Human GBP1 Differentially Targets Salmonella and Toxoplasma to License Recognition of Microbial Ligands and Caspase-Mediated Death
Daniel Fisch,
Barbara Clough,
Marie-Charlotte Domart,
Vesela Encheva,
Hironori Bando,
Ambrosius P. Snijders,
Lucy M. Collinson,
Masahiro Yamamoto,
Avinash R. Shenoy,
Eva-Maria Frickel
Affiliations
Daniel Fisch
Host-Toxoplasma Interaction Laboratory, The Francis Crick Institute, London NW1 1AT, UK; MRC Centre for Molecular Bacteriology & Infection, Department of Infectious Disease, Imperial College London, London SW7 2AZ, UK
Barbara Clough
Host-Toxoplasma Interaction Laboratory, The Francis Crick Institute, London NW1 1AT, UK
Marie-Charlotte Domart
Electron Microscopy Science Technology Platform, The Francis Crick Institute, London NW1 1AT, UK
Vesela Encheva
Mass Spectrometry and Proteomics Platform, The Francis Crick Institute, London NW1 1AT, UK
Hironori Bando
Department of Immunoparasitology, Research Institute for Microbial Diseases, Osaka University, Osaka 565-0871, Japan; Laboratory of Immunoparasitology, WPI Immunology Frontier Research Center, Osaka University, Osaka 565-0871, Japan
Ambrosius P. Snijders
Mass Spectrometry and Proteomics Platform, The Francis Crick Institute, London NW1 1AT, UK
Lucy M. Collinson
Electron Microscopy Science Technology Platform, The Francis Crick Institute, London NW1 1AT, UK
Masahiro Yamamoto
Department of Immunoparasitology, Research Institute for Microbial Diseases, Osaka University, Osaka 565-0871, Japan; Laboratory of Immunoparasitology, WPI Immunology Frontier Research Center, Osaka University, Osaka 565-0871, Japan
Avinash R. Shenoy
MRC Centre for Molecular Bacteriology & Infection, Department of Infectious Disease, Imperial College London, London SW7 2AZ, UK; The Francis Crick Institute, London NW1 1AT, UK; Corresponding author
Eva-Maria Frickel
Host-Toxoplasma Interaction Laboratory, The Francis Crick Institute, London NW1 1AT, UK; Institute of Microbiology and Infection, School of Biosciences, University of Birmingham, Birmingham B15 2TT, UK; Corresponding author
Summary: Interferon-inducible guanylate-binding proteins (GBPs) promote cell-intrinsic defense through host cell death.
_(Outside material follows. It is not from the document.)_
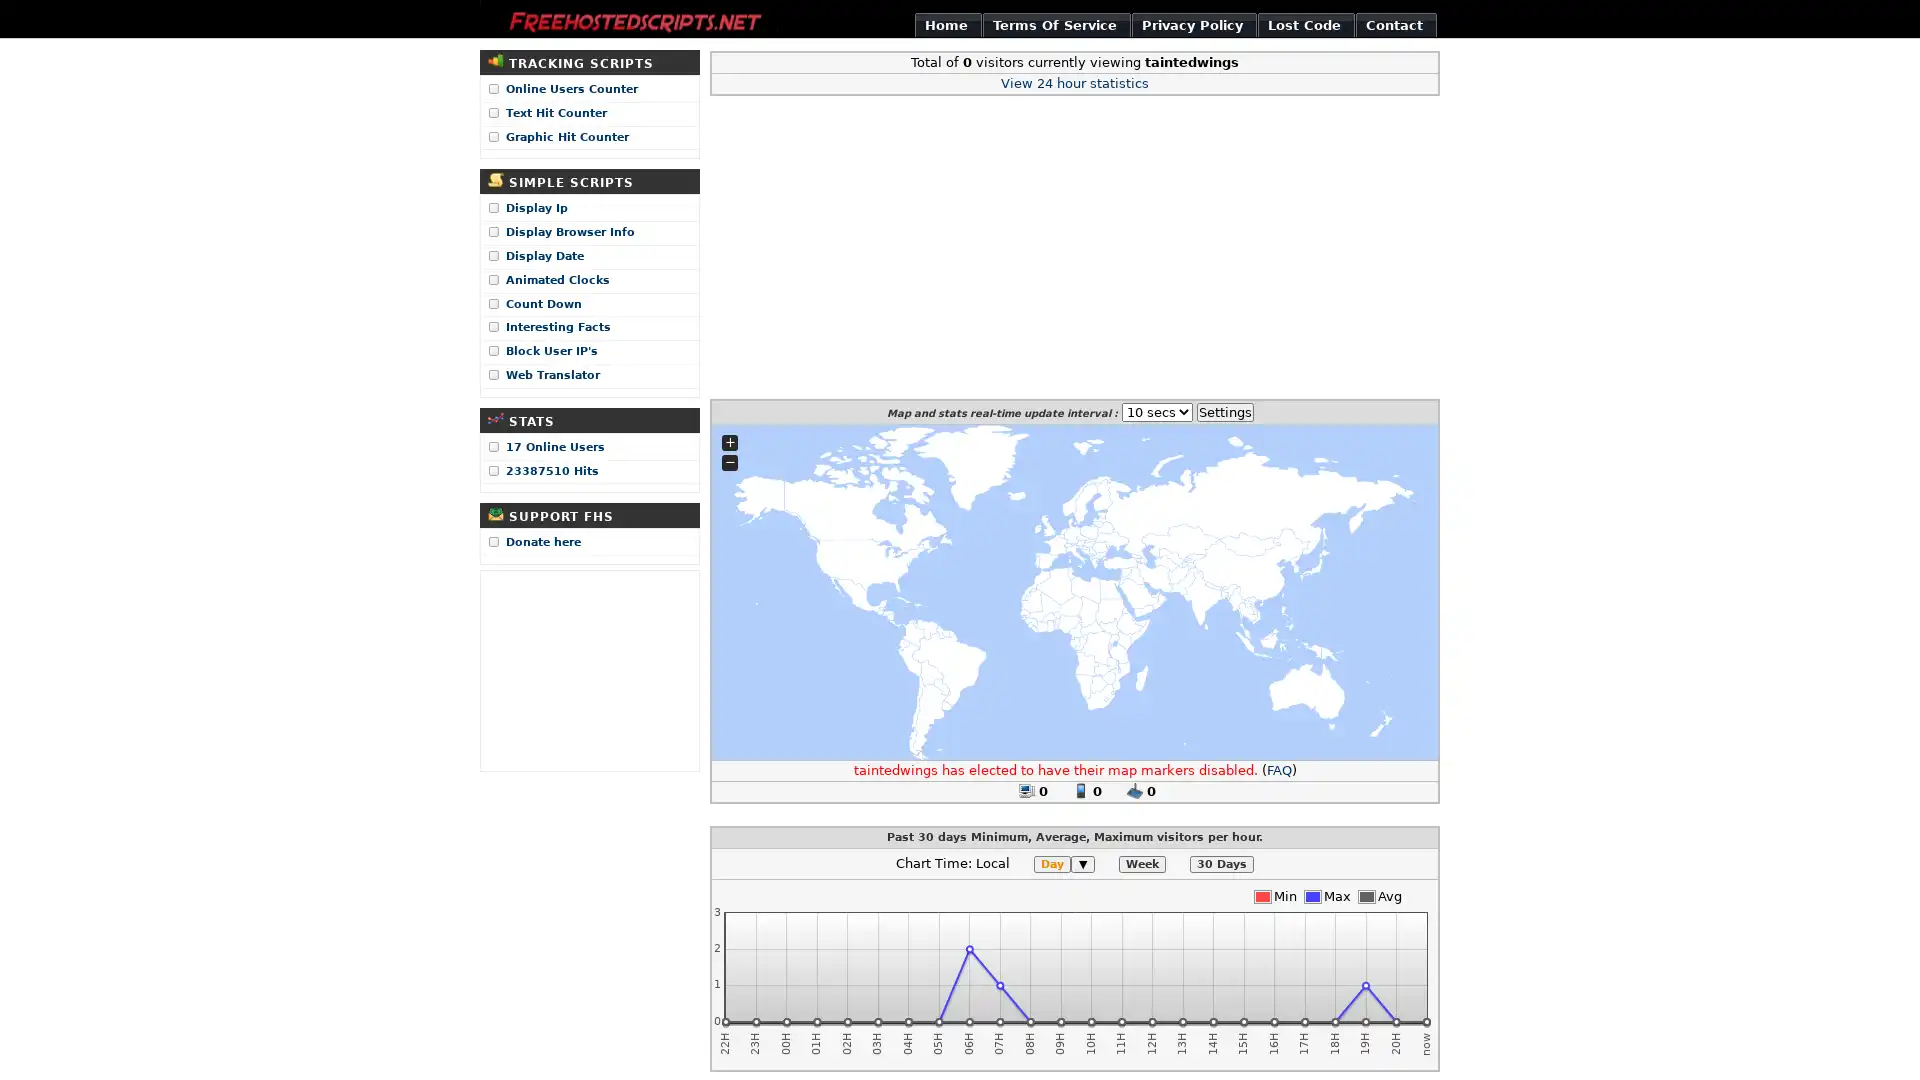 The height and width of the screenshot is (1080, 1920). Describe the element at coordinates (1223, 410) in the screenshot. I see `Settings` at that location.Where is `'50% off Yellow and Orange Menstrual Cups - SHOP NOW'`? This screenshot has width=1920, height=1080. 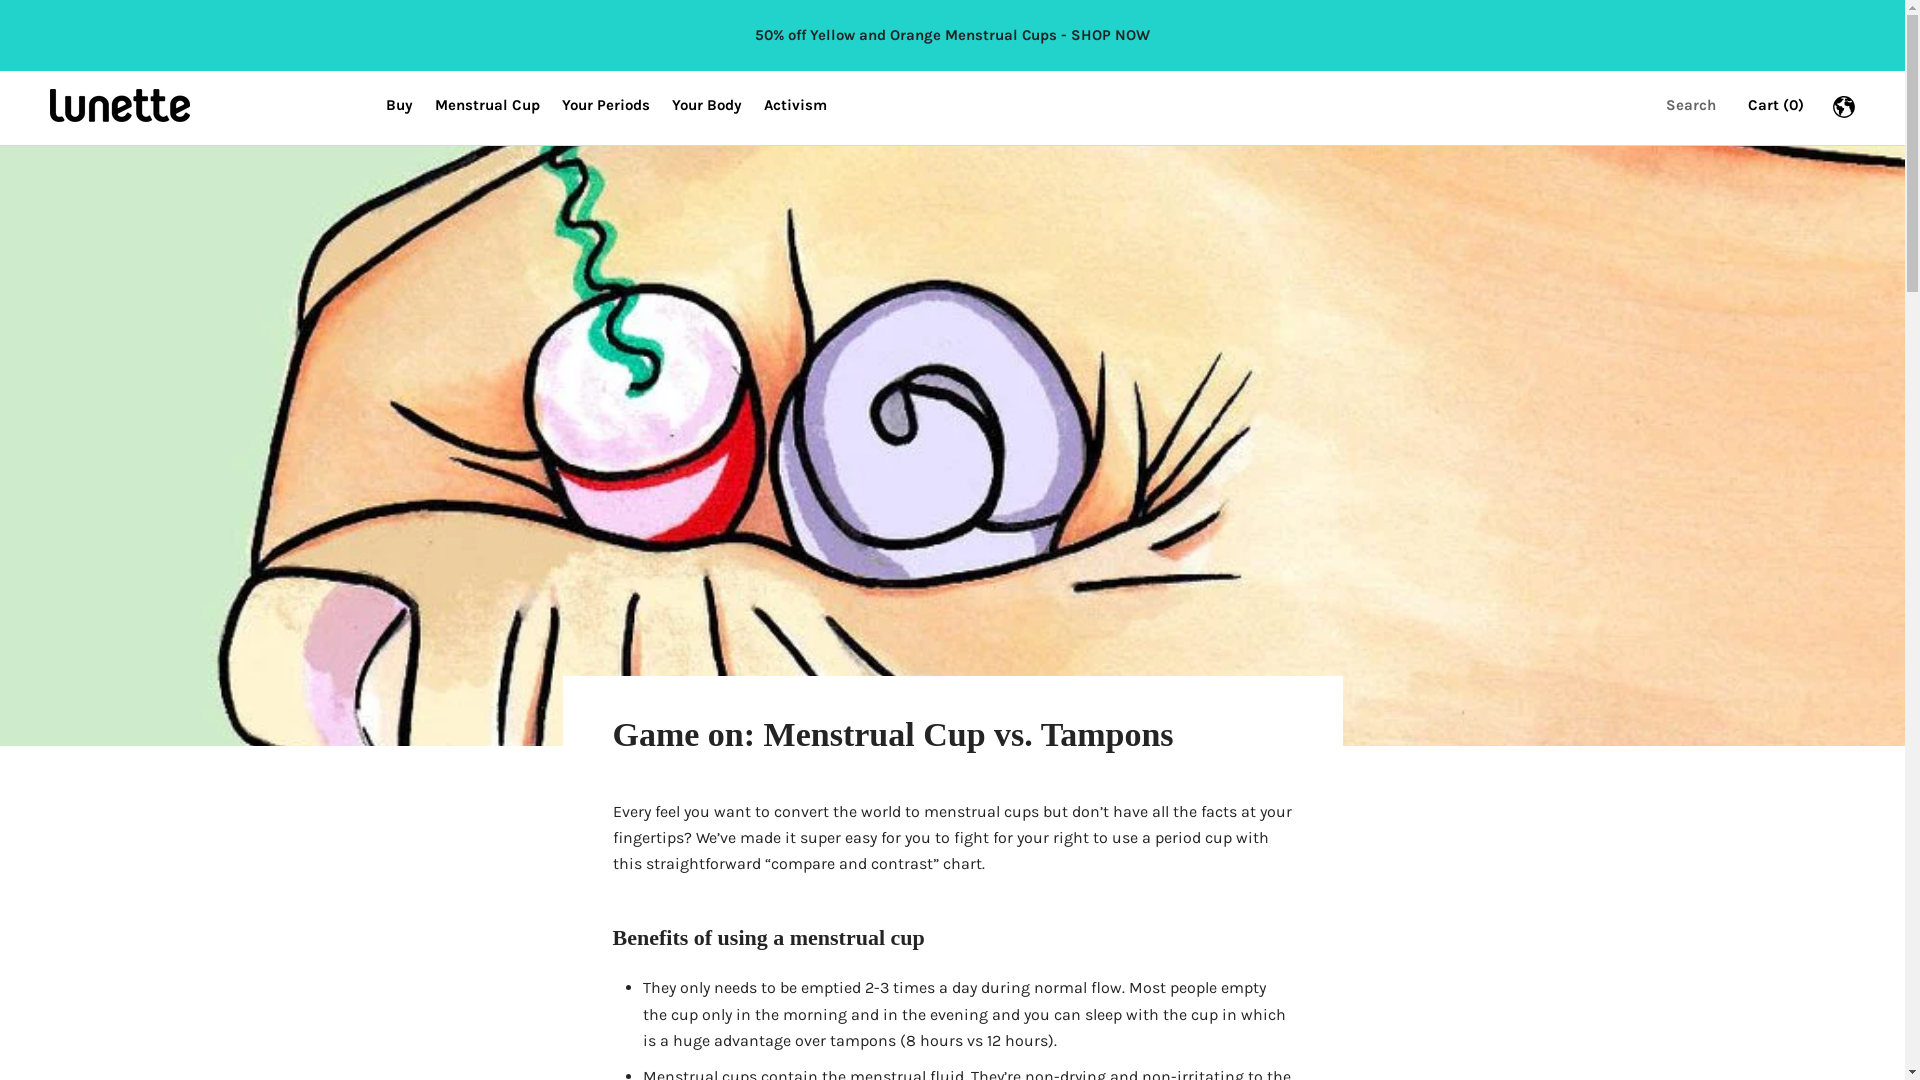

GBPs target pathogens and pathogen-containing vacuoles and promote membrane disruption for release of microbial molecules that activate inflammasomes. GBP1 mediates pyroptosis or atypical apoptosis of Salmonella Typhimurium (STm)- or Toxoplasma gondii (Tg)- infected human macrophages, respectively. The pathogen-proximal detection-mechanisms of GBP1 remain poorly understood, as humans lack functional immunity-related GTPases (IRGs) that assist murine Gbps. Here, we establish that GBP1 promotes the lysis of Tg-containing vacuoles and parasite plasma membranes, releasing Tg-DNA. In contrast, we show GBP1 targets cytosolic STm and recruits caspase-4 to the bacterial surface for its activation by lipopolysaccharide (LPS), but does not contribute to bacterial vacuole escape. Caspase-1 cleaves and inactivates GBP1, and a cleavage-deficient GBP1D192E mutant increases caspase-4-driven pyroptosis due to the absence of feedback inhibition. Our studies elucidate microbe-specific roles of GBP1 in infection detection and its triggering of the assembly of divergent caspase signaling platforms.